▶ **Work instructions**
Find the lines in the records that carry the word "computer". Copy each one.

►

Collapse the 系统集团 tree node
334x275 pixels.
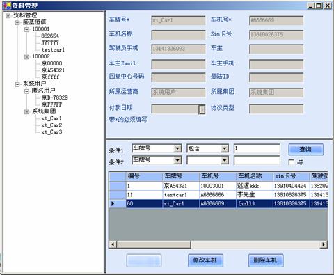point(26,111)
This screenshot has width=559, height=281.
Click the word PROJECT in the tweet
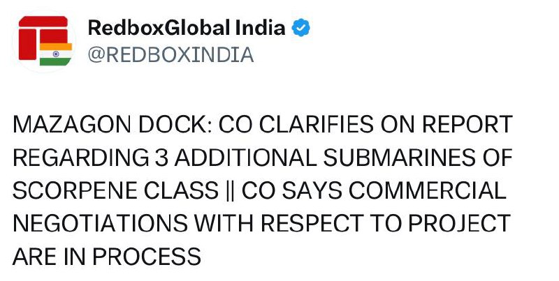[460, 223]
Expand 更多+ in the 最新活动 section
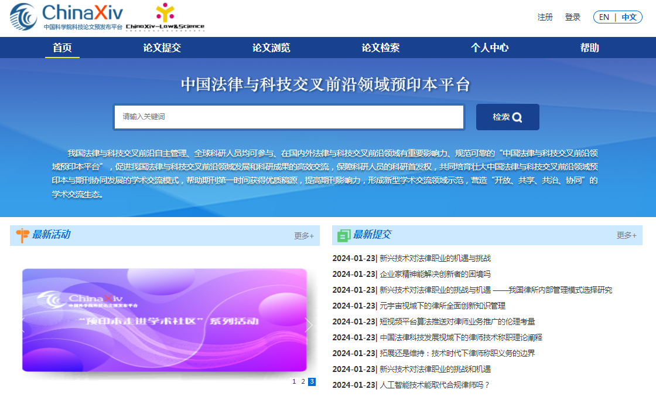 tap(303, 236)
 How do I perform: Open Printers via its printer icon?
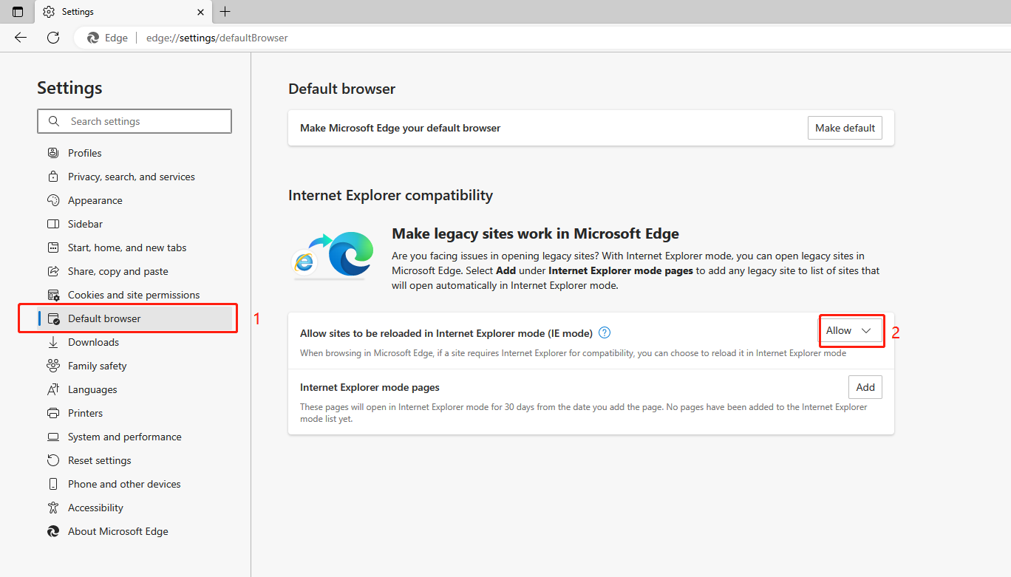53,413
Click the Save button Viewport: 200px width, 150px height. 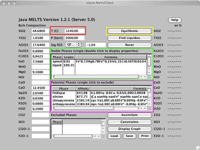(129, 136)
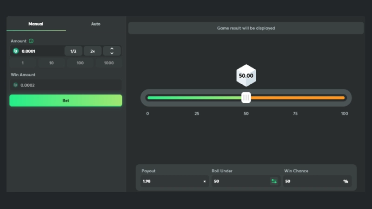This screenshot has height=209, width=372.
Task: Choose the 10 preset amount
Action: click(x=51, y=63)
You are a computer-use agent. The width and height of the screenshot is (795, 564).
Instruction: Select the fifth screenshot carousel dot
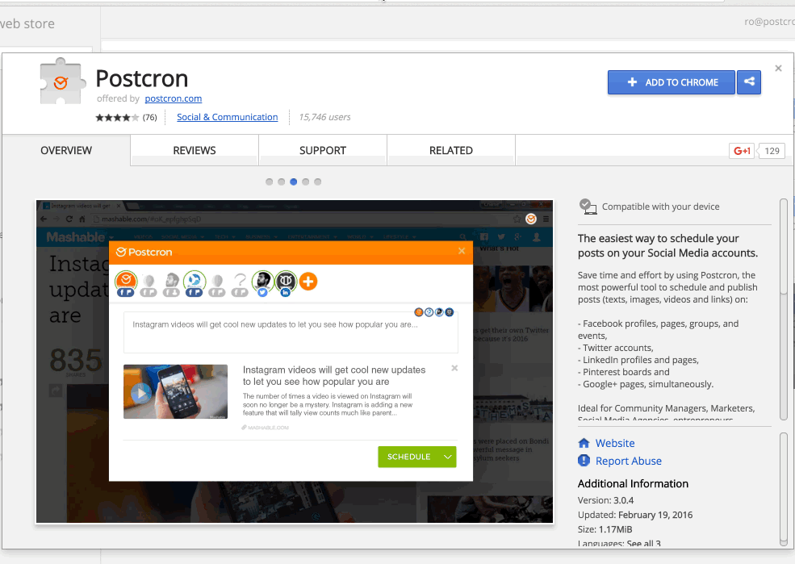[x=318, y=182]
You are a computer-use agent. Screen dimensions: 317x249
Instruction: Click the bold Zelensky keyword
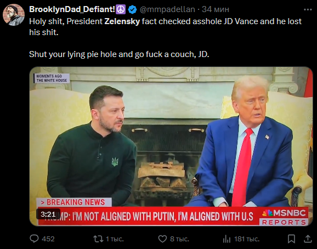coord(122,21)
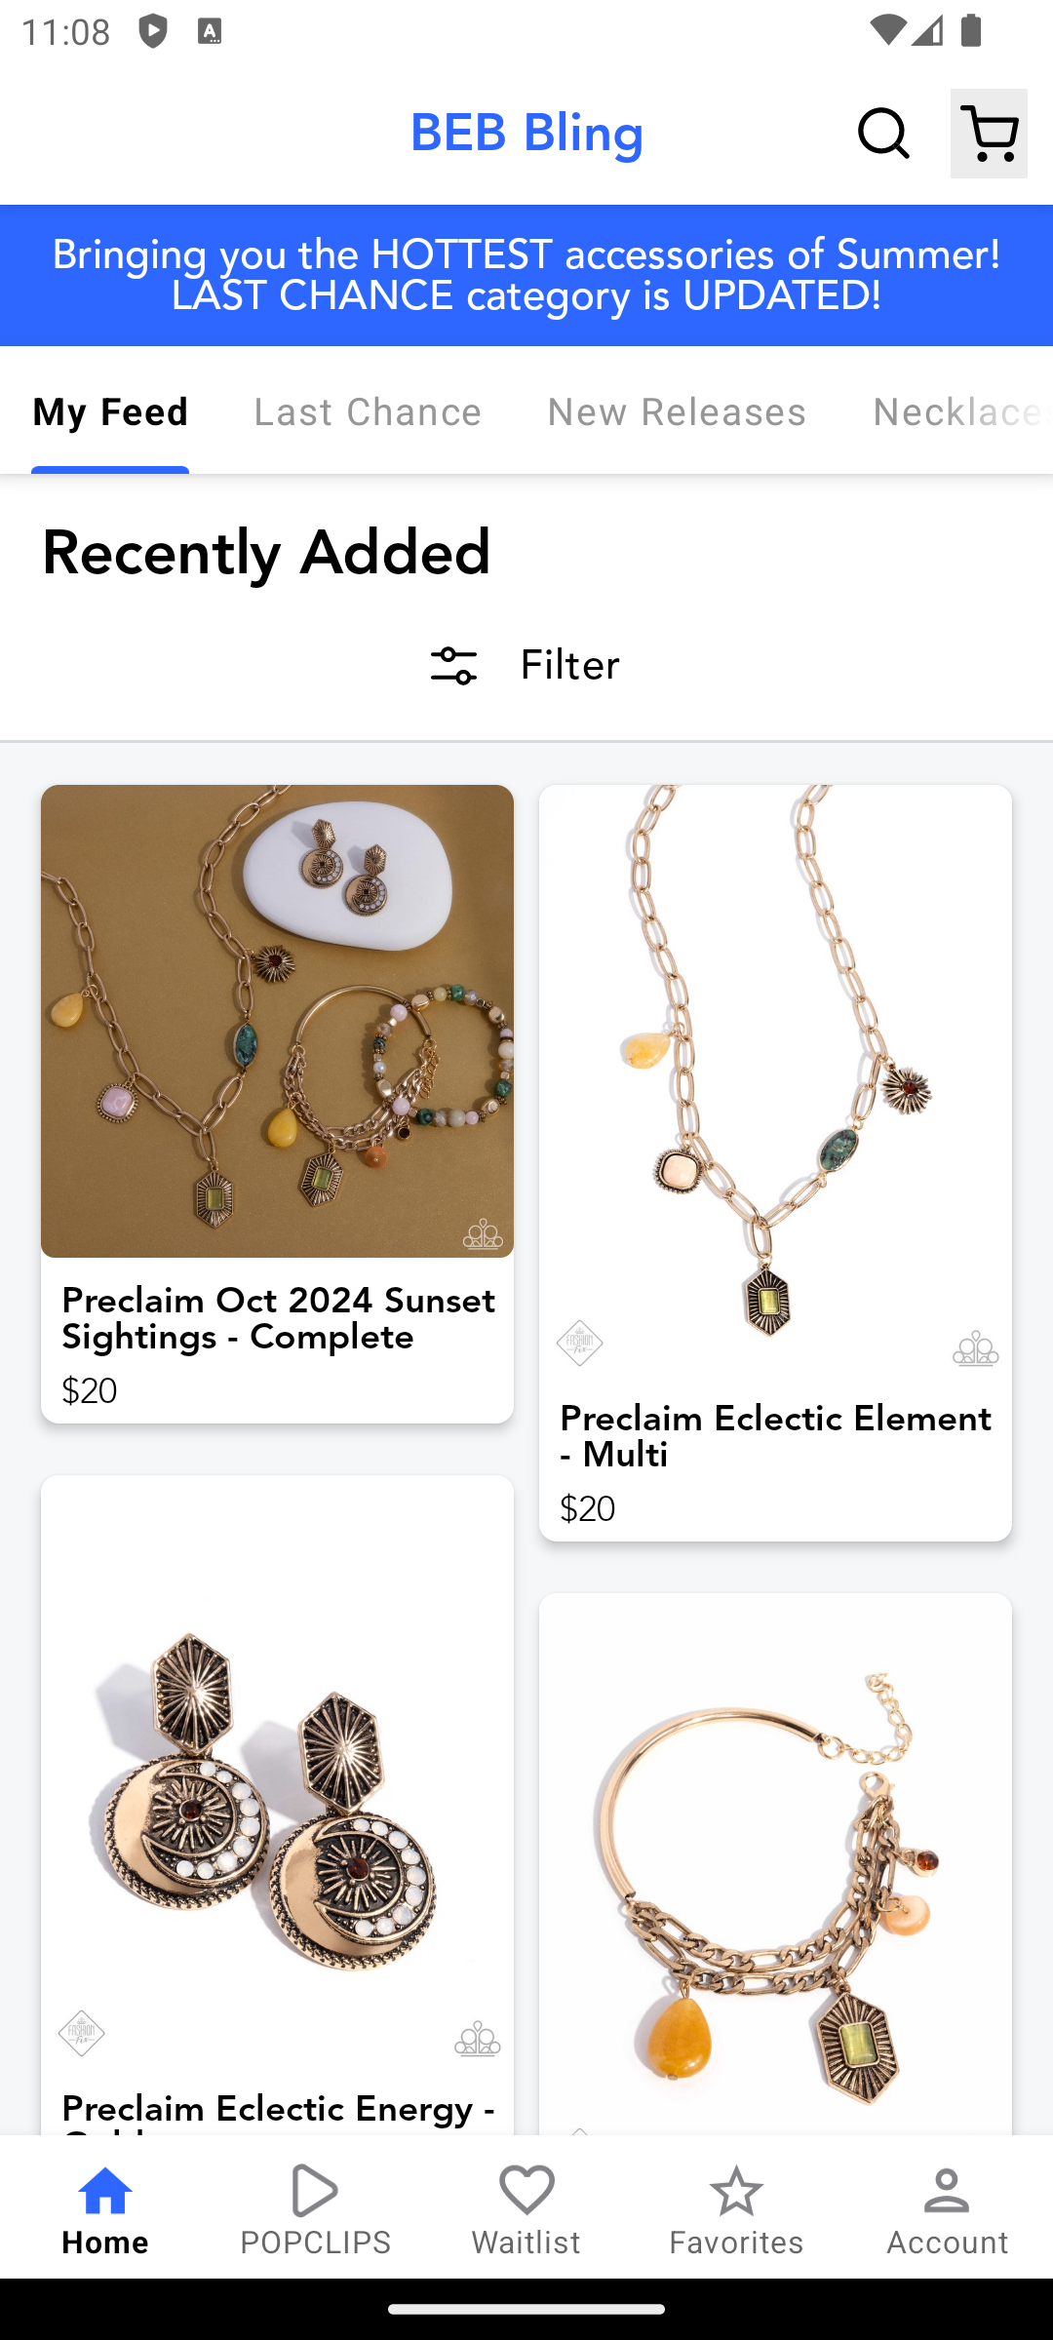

◄

▶ **Exercise solution**
You are a computer-use agent. The width and height of the screenshot is (795, 564).
You are a computer-use agent. Screen dimensions: 317x249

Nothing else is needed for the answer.